AIM OF THE EXERCISE
Could you repeat exactly the lines from the one containing "At what coordinates should I click to accomplish: Toggle" through the last line of the records, with no pictures?

-----

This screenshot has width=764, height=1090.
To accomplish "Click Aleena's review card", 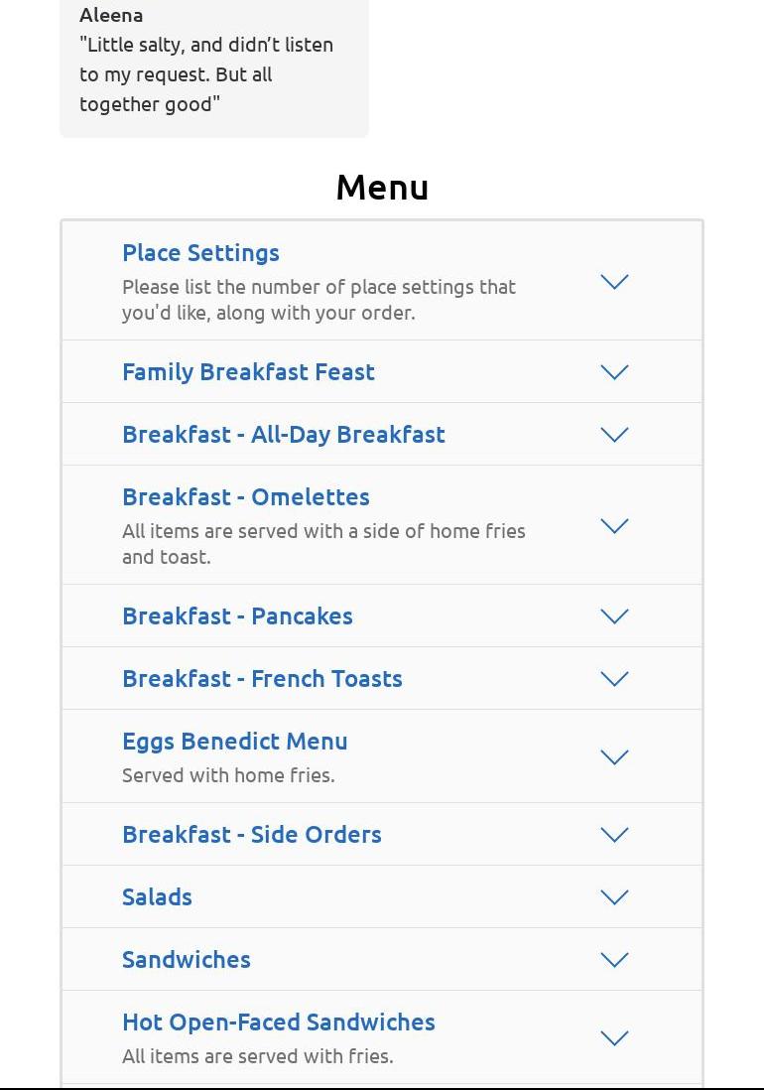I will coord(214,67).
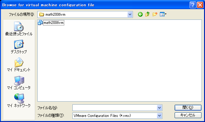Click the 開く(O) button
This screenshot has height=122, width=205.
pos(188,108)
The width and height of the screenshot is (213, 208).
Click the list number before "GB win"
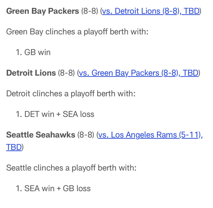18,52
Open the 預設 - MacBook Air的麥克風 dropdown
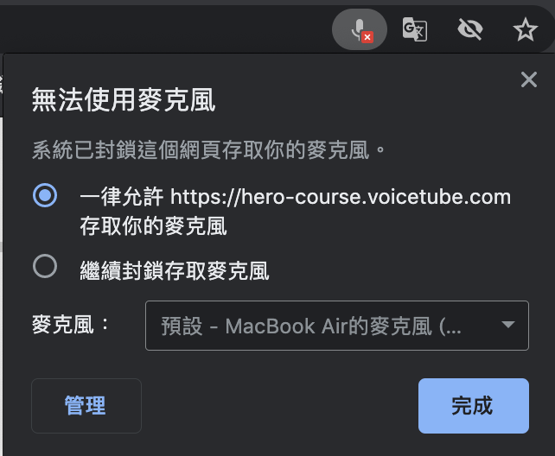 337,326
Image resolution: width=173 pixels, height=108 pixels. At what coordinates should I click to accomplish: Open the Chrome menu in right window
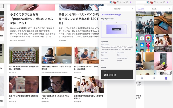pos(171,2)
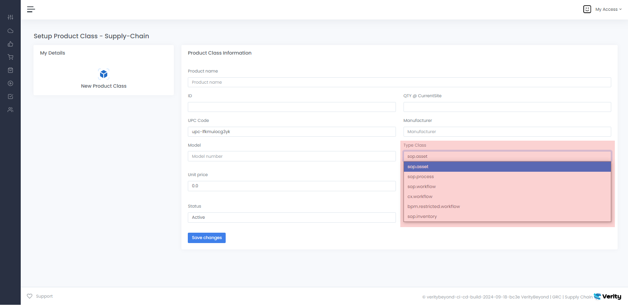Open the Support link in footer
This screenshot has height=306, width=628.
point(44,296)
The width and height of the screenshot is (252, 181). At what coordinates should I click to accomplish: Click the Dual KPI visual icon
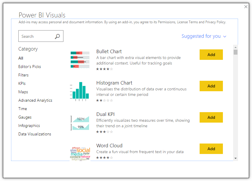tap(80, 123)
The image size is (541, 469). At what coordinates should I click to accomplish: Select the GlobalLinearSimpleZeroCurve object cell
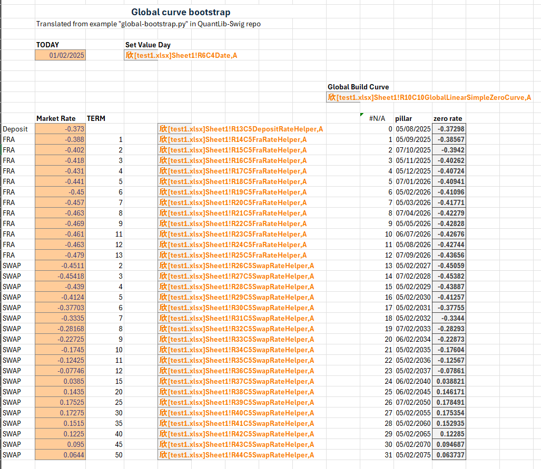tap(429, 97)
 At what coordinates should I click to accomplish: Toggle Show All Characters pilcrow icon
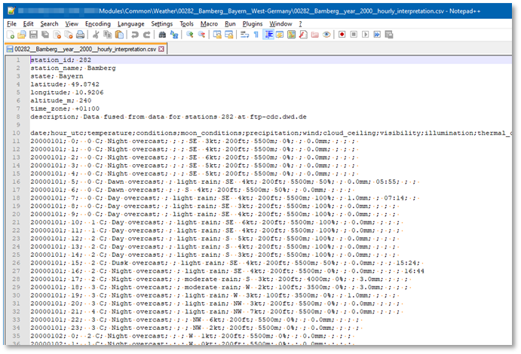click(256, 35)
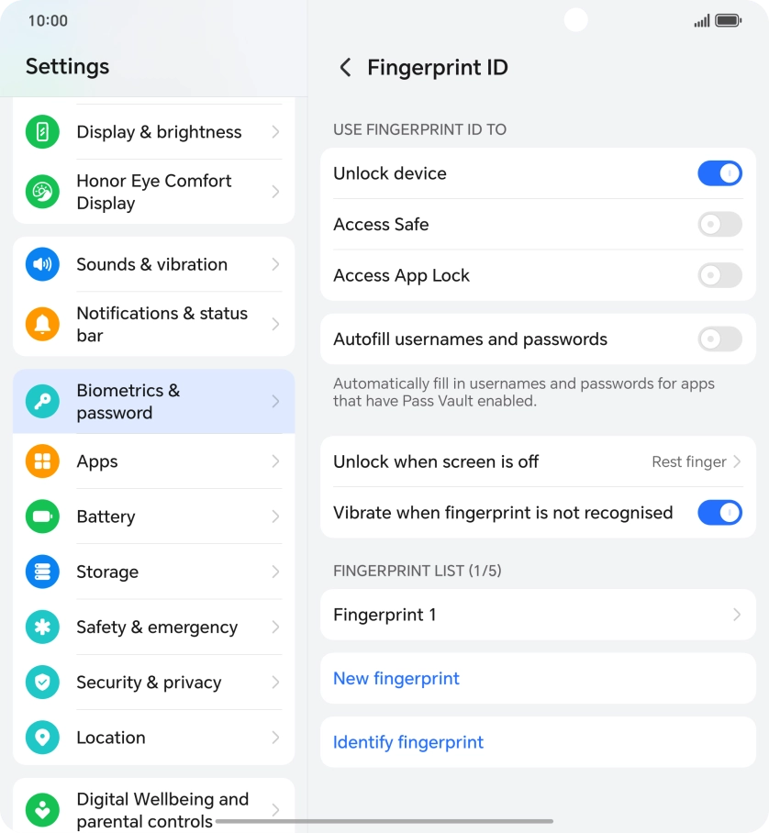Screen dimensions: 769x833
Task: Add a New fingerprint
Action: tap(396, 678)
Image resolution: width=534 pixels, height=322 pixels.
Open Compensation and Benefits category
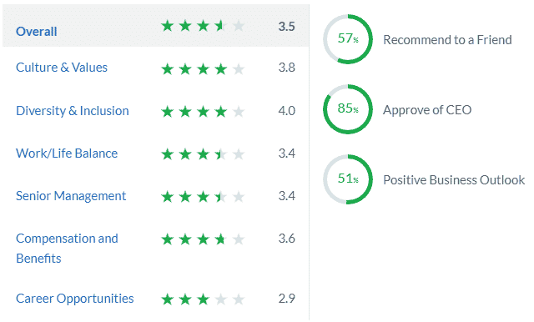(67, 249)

-----

RESULT OF THE EXERCISE
 At what coordinates should I click to accomplish: Toggle Show All Characters pilcrow icon
click(256, 35)
Screen dimensions: 769x833
Task: Add a New fingerprint
Action: tap(396, 678)
Image resolution: width=534 pixels, height=322 pixels.
Open Compensation and Benefits category
(67, 249)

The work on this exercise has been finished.